そのまま沈黙が場を包むも元々待つ事に長けてはいないのか彼の方は席を立ち上がる。がたんと椅子の音がして勢い良く立ち上がれば騎士の手が伸び彼の肩を掴む。片方の手は机に着き、その所為で何枚か紙が飛ぶ。茶色い紙が僅かに跳ねて、彼の白い髪も、赤い瞳も揺れる。その揺れの全てを理解しているかのように深い笑みを浮かべれば、もう一度跳ねるブラウン。白い髪のその奥の、白い肌に噛み付く。噛み付くような口付け、なんて表現ではなく本当に噛み付いた。白い肌に立てられた白い歯はそれこそ喰い区切るような勢いで噛み付く。呻くような声。手袋で守られた彼の手は常時持ち歩いている時計に触れる。

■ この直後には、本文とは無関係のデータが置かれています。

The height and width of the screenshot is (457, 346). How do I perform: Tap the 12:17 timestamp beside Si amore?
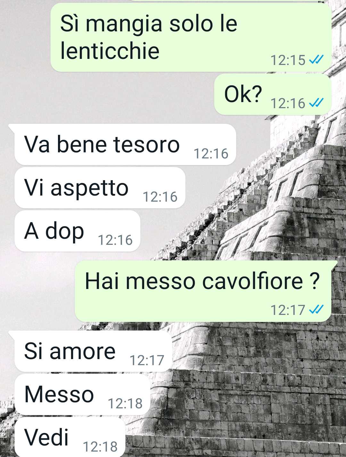(x=147, y=360)
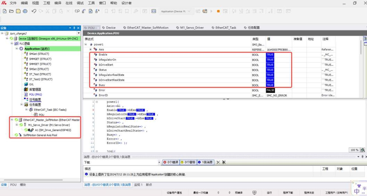367x196 pixels.
Task: Open the 调试 (Debug) menu
Action: click(x=80, y=3)
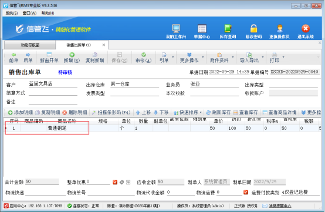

首から鮮やかな赤が流れ落ちてきても尚、首に噛み付いた歯は離れない。逃げるように体が動く度に逃がさないと云う意思を表すかのように力が強まる。揺れた白い髪の所々に赤い血が付着しては花を咲かす。歯と云うよりは凶器と言った方が正しい其れが白から離れれば刃物には凶行を示すように赤い血が着いている。騎士の口の周りにも赤い血。正義の味方と云うよりは悪の頂点に君臨する者の方が相応しいのではないかと思われるように顔に影を落としては笑みを浮かべる。もう一度、反対の首に顔を埋めれば次の場所に白い歯は立たずに唇が触れる。新しい痛みを予想していたのか、身構えていた彼にとって其れは予想外の行動であり、そして其れ以上に屈辱を感じる行為だった。痛い方がまだ増しなのだ。痛みなら堪える事なんて容易い。其れこそ時間がたてば消えてしまう。どんなに痛くたって傷は癒える。だがこれは、これは、違う。揺れていた瞳は先ほどまでは明らかに嫌悪に満ちていたと云うのに、唇が触れた途端に瞳の色は恐怖へと変わる。現実的な痛みの方がどれだけいいかと思う。優しい口付け、なんて。気持ち悪いし吐きたくなるし、そして何よりこっちの方が首の痛みよりも余程痛い。唇が離れては触れる水音が優しい。優しいから痛い痛い痛い痛い痛い。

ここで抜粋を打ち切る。